If used the wrong way, it can actually damage the credibility of your marketing message

Imagine trying to describe an outcome you achieved, or tell a story or show case studies, the more specific they are, the more believable.

Specifics can increase the credibility and believability of your message. And allow prospects to conjure a more vivid image in their mind’s eye of the picture you’re painting. While vague, general statements and promises in your marketing roll off your prospects back like water off a duck. And are viewed as typical “salesman’s hype”. – Todd Brown

There are 2 types of specificity you should be using in your marketing according to Todd Brown

  • Past Specificity
  • Future Specificity

The main difference between the two is the level of details given.

Past specificity applies when describing something that has taken place in the past.
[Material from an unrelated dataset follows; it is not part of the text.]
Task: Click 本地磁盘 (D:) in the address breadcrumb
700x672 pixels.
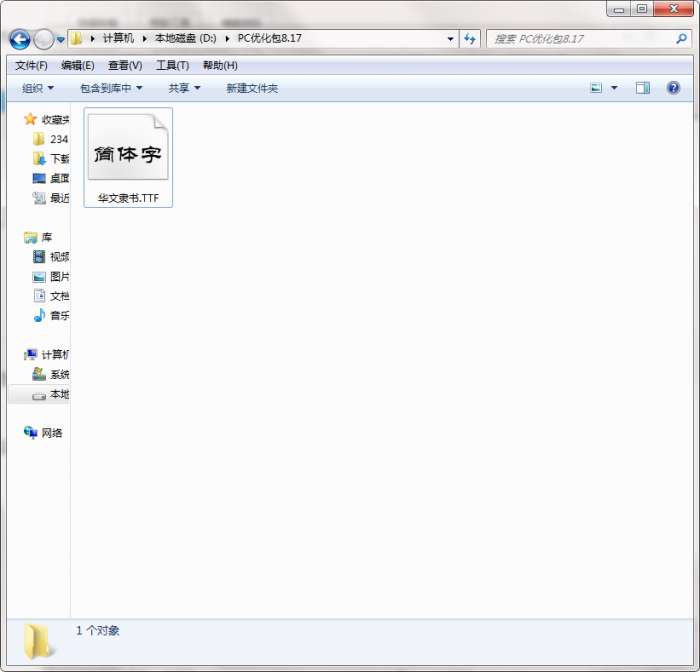Action: pos(186,38)
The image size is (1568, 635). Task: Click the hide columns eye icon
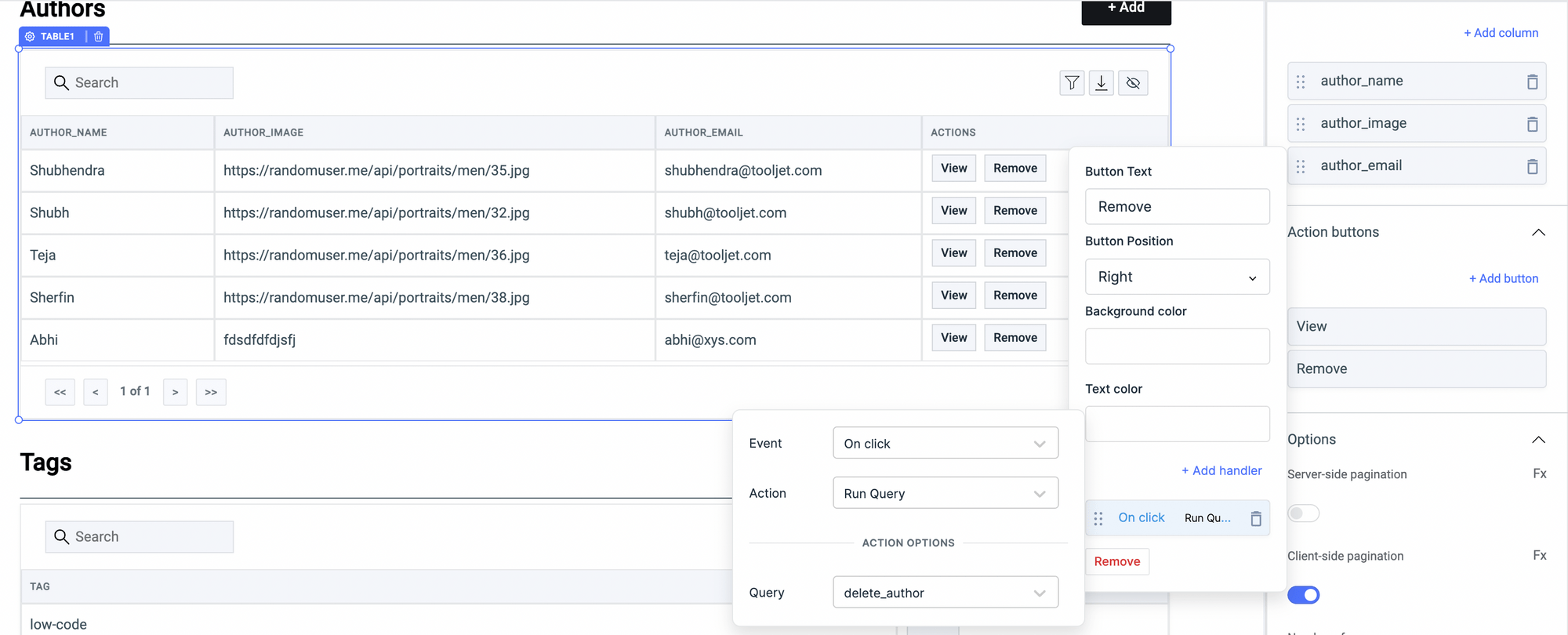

In this case, the more specific you are, the more believable the message because it is an event that had already taken place and you should have all the details available.

Here’s an example of a post I wrote describing lead generation on Facebook – Case Study: How I generated 229 targeted leads from Facebook in 9 days. Or if you are a business, you can share about How one of your clients saved N1,567,090 by using your solution.

With future specificity, tone down on the details.

It is very difficult or impossible to fully predict how much profit, or how many subscribers a process can achieve in the future so as a learning curve, give broad numbers when you are handling future promise or marketing message. An example is “How to make a minimum of N150,000 every month using…”.

Simply put:

Be specific when making your promises.

Be ultra-specific when describing the past.

To use both in one example see this:

“How I’m banking an average of N160,345.89 every month with one Facebook ad… and how you can easily do the same and bank N150,000 in the next 30 days!”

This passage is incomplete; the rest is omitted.